5장. IT 감사 (For IS자산보호/데이터 무결성 유지&판단)
(1) IT 감사의 유형
1) IT 조직 감사 : 전략, 전술, 운영 수준에서 IT 조직의 구조, 실무, 운영
2) IT 개발 및 구입 감사 : IT Application의 개발/구입/유지보수, IT 기반 구조의 구입
3) IT 전달 및 운영 감사 : IT 기반구조의 운영, 유지보수
4) IT 보안 감사 : IT 자산에 대한 물리적 및 논리적 보안
(2) 중요성(Materiality) : 상대적이며 상황의존적, 따라서 전문가적 판단 필요
(3) IT 감사인의 자격
1) 독립성(Independence) : 감사 수용 시점에 고려하여야 함
- 조직상의 독립성
① IT 감사 기능은 피감사 조직/분야의 통제를 받아서는 안 됨
② IT 감사 기능이 피감사 조직/분야를 통제해서도 안 됨
- 직무상의 독립성
① 외관 : 타인의 주관적 판단으로 볼 때 독립성이 손상되어서는 안 됨 예) 친/인척 관계
② 태도 : 감사 의견에 따라 성과 평가나 보수가 달라져서는 안 됨
③ 접근성 : 감사 대상 및 관련 정보에 자유롭게 접근할 수 있어야 함
** 감사 소프트웨어 설계는 독립성 위반사유가 아님
** 단순 자문의견 제시는 독립성 위반사유가 아님
** 운영적 책임이 없는 프로젝트 팀원 참여는 독립성 위반사유가 아님
2) 감사위원회(Audit Committee) : 이사회(BOD) 산하의 기구/내부감사부서를 보호
3) IT 감사 헌장(Audit Charter) : 내부감사부서의 권한/범위/책임을 기술 (감사부서 신설 시 최우선 구축)

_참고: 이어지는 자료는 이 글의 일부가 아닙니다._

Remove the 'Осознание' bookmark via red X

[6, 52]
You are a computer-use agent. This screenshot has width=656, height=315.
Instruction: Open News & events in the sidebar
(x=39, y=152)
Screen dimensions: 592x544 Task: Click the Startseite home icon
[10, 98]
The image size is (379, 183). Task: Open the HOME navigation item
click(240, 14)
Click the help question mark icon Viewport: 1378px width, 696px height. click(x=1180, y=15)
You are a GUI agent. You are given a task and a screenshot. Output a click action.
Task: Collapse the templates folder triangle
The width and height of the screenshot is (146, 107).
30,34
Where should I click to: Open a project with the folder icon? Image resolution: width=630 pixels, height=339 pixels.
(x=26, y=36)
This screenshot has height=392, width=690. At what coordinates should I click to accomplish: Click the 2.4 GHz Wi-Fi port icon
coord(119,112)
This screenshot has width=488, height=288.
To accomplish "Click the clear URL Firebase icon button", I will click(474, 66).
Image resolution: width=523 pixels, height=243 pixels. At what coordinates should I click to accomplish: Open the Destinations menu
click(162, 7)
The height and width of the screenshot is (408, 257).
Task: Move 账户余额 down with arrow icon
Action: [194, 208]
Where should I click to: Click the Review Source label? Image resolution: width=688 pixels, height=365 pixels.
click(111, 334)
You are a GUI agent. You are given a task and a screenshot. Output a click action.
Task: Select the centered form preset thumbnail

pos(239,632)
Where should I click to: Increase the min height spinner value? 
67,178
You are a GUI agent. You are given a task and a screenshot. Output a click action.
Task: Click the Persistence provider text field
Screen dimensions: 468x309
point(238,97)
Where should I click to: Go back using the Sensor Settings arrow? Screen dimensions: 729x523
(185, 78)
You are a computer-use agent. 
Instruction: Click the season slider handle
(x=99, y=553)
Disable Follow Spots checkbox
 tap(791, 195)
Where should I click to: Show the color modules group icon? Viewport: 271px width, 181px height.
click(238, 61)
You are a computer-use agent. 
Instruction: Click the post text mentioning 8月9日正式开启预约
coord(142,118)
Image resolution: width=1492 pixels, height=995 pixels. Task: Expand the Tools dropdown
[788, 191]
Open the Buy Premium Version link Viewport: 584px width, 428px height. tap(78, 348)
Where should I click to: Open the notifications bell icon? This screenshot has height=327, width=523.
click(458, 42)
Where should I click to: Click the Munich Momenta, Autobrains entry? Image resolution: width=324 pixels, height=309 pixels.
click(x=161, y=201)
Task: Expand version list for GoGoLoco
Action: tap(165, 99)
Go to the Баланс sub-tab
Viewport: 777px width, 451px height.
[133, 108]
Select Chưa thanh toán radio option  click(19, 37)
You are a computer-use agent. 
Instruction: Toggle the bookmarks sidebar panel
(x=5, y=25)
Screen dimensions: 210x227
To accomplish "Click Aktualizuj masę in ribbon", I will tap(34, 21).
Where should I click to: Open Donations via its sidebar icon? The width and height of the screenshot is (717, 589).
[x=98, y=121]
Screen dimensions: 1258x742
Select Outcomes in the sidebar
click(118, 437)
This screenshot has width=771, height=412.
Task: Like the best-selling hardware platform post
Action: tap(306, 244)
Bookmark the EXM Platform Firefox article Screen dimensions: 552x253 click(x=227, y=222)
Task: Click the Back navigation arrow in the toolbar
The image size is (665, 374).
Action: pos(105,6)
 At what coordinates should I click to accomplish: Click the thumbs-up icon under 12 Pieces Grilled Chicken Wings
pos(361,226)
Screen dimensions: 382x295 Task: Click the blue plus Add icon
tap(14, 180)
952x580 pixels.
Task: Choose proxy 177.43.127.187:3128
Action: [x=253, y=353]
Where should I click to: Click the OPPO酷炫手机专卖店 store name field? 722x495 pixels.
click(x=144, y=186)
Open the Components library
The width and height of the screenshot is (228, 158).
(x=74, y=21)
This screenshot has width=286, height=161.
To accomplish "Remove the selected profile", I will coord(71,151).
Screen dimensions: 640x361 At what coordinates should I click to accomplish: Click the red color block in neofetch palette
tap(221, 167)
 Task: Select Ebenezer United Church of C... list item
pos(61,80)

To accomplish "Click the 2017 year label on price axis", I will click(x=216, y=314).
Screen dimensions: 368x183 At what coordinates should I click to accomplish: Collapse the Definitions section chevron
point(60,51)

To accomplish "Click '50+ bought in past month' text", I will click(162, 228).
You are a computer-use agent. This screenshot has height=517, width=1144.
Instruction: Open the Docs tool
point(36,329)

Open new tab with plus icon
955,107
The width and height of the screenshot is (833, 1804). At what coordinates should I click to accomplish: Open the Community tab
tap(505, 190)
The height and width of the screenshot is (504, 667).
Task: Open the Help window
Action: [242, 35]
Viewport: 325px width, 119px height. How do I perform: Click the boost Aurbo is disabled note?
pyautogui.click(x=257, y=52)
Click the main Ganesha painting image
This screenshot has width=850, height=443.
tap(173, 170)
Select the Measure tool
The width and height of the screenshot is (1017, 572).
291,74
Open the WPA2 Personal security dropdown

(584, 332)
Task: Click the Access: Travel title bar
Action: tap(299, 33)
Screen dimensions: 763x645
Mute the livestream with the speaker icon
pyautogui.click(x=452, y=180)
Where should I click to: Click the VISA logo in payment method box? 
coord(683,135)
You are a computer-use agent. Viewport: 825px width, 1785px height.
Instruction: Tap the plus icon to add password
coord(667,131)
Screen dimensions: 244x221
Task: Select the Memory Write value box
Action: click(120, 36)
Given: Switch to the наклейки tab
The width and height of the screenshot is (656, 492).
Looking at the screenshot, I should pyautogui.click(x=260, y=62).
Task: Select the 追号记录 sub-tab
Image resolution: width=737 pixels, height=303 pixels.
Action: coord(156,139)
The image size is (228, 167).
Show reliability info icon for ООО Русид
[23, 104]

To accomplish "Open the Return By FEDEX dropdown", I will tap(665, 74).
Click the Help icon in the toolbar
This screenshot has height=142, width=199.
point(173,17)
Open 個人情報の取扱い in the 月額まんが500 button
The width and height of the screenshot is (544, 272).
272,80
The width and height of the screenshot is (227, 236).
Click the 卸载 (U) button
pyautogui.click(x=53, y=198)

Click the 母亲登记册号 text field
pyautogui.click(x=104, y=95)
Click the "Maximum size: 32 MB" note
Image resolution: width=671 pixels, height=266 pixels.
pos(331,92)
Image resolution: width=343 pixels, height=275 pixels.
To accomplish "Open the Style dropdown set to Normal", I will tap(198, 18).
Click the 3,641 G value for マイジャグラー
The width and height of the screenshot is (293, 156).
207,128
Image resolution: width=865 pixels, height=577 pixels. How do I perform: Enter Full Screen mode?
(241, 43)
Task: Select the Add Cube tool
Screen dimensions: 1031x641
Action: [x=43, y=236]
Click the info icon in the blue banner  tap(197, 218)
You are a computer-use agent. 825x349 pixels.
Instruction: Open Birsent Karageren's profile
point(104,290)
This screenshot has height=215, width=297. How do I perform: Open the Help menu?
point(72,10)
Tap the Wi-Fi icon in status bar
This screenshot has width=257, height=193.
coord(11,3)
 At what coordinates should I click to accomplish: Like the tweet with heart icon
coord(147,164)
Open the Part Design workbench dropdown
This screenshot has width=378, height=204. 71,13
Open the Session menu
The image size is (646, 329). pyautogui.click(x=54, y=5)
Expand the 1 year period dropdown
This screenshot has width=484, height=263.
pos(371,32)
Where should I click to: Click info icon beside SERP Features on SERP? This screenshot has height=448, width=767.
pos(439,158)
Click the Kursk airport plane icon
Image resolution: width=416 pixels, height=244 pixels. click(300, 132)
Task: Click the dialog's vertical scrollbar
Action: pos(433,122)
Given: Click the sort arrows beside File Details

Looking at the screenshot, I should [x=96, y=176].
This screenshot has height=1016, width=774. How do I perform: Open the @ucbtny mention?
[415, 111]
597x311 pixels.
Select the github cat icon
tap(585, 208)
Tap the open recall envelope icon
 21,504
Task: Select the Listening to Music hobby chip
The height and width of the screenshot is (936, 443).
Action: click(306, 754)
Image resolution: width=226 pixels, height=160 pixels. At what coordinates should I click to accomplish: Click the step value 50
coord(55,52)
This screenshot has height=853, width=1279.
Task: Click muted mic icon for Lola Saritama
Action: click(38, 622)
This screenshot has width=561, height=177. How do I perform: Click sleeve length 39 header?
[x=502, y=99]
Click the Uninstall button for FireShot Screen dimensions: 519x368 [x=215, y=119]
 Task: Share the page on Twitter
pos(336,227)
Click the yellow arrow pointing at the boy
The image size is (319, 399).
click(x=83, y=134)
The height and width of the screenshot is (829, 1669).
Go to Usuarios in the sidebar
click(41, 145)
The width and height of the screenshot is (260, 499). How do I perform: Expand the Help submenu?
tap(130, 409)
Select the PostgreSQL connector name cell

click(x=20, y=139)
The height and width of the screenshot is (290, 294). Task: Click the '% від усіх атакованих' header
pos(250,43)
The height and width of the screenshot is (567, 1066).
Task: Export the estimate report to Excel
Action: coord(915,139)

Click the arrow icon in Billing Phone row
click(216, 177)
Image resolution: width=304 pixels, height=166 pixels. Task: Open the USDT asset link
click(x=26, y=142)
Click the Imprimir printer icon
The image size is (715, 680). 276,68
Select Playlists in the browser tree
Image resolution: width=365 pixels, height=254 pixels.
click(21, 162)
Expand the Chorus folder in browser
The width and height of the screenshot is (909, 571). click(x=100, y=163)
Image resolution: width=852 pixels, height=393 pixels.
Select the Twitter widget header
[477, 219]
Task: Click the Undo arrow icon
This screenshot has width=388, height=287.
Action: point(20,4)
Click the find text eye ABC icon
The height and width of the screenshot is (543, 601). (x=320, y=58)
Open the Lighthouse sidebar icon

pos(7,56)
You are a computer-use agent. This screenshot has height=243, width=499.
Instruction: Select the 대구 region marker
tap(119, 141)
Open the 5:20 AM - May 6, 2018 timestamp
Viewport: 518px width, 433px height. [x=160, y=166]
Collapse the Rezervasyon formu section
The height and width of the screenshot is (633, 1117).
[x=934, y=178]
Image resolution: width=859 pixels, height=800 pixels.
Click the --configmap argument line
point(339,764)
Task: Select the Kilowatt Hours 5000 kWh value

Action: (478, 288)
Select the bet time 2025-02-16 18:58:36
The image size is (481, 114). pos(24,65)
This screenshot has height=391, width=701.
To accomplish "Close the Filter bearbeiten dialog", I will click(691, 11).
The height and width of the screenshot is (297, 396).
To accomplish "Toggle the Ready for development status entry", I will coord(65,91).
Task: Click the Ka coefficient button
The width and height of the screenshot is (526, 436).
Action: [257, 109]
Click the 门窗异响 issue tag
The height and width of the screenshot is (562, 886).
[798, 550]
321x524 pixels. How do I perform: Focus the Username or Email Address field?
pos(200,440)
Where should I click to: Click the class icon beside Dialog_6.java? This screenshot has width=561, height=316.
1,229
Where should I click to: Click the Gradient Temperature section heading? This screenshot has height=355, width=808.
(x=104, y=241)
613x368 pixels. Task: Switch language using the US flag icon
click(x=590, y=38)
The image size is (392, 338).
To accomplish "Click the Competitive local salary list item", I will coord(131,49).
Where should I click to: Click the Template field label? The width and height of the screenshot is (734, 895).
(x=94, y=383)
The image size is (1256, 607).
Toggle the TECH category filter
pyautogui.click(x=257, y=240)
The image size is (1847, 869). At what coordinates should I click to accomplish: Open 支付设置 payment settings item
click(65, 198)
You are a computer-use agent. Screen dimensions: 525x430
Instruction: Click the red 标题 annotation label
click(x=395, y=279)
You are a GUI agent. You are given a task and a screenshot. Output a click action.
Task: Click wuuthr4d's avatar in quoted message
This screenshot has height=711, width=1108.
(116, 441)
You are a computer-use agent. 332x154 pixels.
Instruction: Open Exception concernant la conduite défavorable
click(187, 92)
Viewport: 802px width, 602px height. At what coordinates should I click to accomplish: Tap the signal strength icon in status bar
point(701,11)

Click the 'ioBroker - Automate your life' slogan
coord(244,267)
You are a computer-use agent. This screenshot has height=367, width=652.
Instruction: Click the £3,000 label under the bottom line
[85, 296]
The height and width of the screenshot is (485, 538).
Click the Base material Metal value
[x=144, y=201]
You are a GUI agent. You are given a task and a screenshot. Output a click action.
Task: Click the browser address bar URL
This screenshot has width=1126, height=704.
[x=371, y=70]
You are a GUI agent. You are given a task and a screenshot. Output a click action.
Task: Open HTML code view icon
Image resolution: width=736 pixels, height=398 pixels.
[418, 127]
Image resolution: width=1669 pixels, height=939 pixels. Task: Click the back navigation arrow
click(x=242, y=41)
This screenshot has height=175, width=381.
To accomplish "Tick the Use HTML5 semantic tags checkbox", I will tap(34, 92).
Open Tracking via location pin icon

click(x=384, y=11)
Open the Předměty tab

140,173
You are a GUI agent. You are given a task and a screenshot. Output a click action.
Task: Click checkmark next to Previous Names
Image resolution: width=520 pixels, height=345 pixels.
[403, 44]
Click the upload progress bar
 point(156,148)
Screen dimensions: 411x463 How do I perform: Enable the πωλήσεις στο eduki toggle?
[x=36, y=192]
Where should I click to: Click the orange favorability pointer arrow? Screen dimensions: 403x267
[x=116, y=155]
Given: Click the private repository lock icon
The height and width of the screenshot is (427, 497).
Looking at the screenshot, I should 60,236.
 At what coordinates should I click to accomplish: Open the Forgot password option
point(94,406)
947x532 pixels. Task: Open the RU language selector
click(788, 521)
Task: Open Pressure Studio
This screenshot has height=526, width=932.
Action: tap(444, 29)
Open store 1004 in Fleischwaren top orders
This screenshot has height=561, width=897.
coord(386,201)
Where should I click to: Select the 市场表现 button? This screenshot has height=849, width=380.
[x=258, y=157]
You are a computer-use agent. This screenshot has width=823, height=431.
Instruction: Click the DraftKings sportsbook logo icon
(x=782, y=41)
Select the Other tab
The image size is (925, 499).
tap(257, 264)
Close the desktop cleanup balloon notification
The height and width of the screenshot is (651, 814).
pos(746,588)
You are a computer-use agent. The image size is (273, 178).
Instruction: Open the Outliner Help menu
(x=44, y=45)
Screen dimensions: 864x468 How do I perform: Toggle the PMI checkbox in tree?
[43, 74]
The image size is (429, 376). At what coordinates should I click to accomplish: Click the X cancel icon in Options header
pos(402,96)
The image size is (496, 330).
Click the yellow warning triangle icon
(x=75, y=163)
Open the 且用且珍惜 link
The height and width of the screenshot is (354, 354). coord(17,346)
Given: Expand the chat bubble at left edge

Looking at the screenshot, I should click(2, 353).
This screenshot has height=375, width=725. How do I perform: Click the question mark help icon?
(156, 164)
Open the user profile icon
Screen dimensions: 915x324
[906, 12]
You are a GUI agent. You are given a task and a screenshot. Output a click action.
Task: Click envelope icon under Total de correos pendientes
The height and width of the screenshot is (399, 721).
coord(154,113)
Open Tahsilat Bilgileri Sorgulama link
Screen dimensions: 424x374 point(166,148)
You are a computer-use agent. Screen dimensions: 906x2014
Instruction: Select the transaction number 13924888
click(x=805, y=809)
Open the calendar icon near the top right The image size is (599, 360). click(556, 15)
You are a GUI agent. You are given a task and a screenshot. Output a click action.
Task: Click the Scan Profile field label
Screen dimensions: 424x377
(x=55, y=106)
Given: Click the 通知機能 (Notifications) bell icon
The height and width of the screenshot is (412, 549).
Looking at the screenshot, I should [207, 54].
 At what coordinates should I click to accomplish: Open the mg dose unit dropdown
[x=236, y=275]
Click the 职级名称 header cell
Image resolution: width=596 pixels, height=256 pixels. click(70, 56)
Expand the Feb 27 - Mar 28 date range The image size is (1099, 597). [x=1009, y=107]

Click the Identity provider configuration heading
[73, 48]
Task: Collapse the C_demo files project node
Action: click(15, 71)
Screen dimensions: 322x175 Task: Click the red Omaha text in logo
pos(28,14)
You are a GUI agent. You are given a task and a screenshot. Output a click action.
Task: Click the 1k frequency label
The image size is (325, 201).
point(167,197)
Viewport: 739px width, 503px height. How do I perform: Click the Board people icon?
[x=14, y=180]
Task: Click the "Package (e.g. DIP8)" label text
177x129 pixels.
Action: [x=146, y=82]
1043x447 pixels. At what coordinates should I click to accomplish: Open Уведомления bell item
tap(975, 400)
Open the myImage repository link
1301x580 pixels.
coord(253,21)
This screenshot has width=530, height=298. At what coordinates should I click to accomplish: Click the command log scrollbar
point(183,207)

** 감사부서의 충분한 위상과 독립성 확보가 이루어져야 함
- 작성한 문서는 감사위원회의 최고 관리자로부터 서명을 받아야 함 -> 최종적으로 이사회 승인
- 감사계획서와 구분 주의
4) 감사 기능 내 직급 체계
- 감사 부서장(Audit director) = 감사관리자 : 보고서를 검토하여 전문가적 기준에 따른 IT Audit Standard 준수 확인
- 감사 팀장(Incharge)
- 감사 인력(Audit staff)
5) 전문가로서의 정당한 주의와 판단(Professional due care & judgment) -> 전문가적 독립성(실제적 조치 X)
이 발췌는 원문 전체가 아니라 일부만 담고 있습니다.